Following the tradition of recent years, Crypto Museum was present at the HAM RADIO 2015 in Friedrichshafen (Germany) at the big Enigma stand in HALLE A3. We had about the same space and location as last year, but the amount of traffic around our tables had nearly doubled.

The Enigma stand was manned by the usual suspects. Tom, Gretchen and Dan Perera were buying and selling Enigma machines and parts as usual. Henning Treumann and his colleagues were demonstrating Telex-Over-Internet (TOI), Klaus Kopacs was selling surplus equipment and Enigma parts and Marc Simons and Paul Reuvers were representing Crypto Museum as usual.

John Alexander represented TNMOC1 . Many well-known collectors and researchers were present at the event and most of them used the Enigma stand as a meeting and resting point.

Although in general we had the feeling that there was less equipment on offer than in previous years, we still found a couple of very interesting devices, parts and artifacts. Furthermore, the people who visited our stand appeared to have found the most interesting stuff on the tables.

One of the most exiting artifacts to show up this weekend, was an original Fialka spares kit. Being just 6 cm high and painted grey, most people probably wouldn't have noticed it, but former Fialka operator Jrög Drobick recognised it after seeing the Fialka rotor shaft and bought it.

The image on the right shows the contents of the spares box which will now become a highly wanted collector's item. Apart from the rotor shaft, it contains a service lamp, calibration tools, spare springs, contacts, transistors and even a moisturizer for pre-gummed paper tape.
Fialka spares box

It was really great to see our many friends and supporters from all over the world, some of whom we see only once a year... in Friedrichshafen. We received quite a few donations in the form of surplus cipher equipment, which will be added to the website in the next couple of months.
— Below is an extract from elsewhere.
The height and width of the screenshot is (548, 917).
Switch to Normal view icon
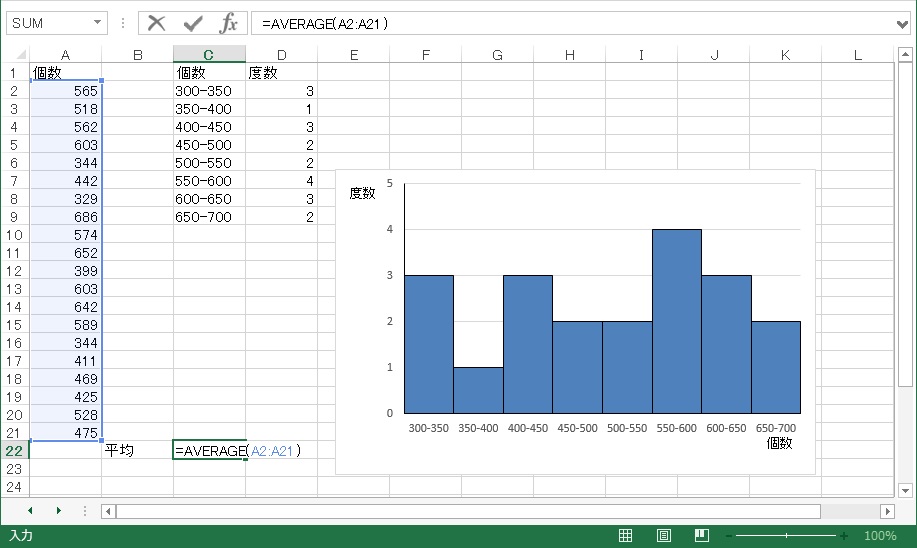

On Friday afternoon we (Marc and Paul) held a presentation about the Enigma family tree, showing how the various models were related to each other and where they fitted on the Enigma timeline. There were also talks by Tom Perera (Enigma history) and Klaus Schmeh (crypto books), and all of us had a great audience.

Although Friday is traditionally the busiest day of the show, we had the feeling that there were even more people on Saturday. Despite the fact that most highlights were gone, we still found a very rare Hungarian spy radio set that afternoon.
The missing indicator for the Noreen cipher machine, found in Friedrichshafen

But the real hammer for use was the red pilot lamp shown above. It was missing from our British Noreen cipher machine and we had been looking for it for over a year. That Saturday afternoon it suddenly popped up on one of the tables, brand new and... for just one Euro. Even if it was just for this one lamp, it would have been worth the 1360 km round trip to Germany. Watch the website over the next months when we unpack our new items and add them to the collection.

Wee had a great time. See you next year(?)

  1. TNMOC = The National Museum of Computing (UK).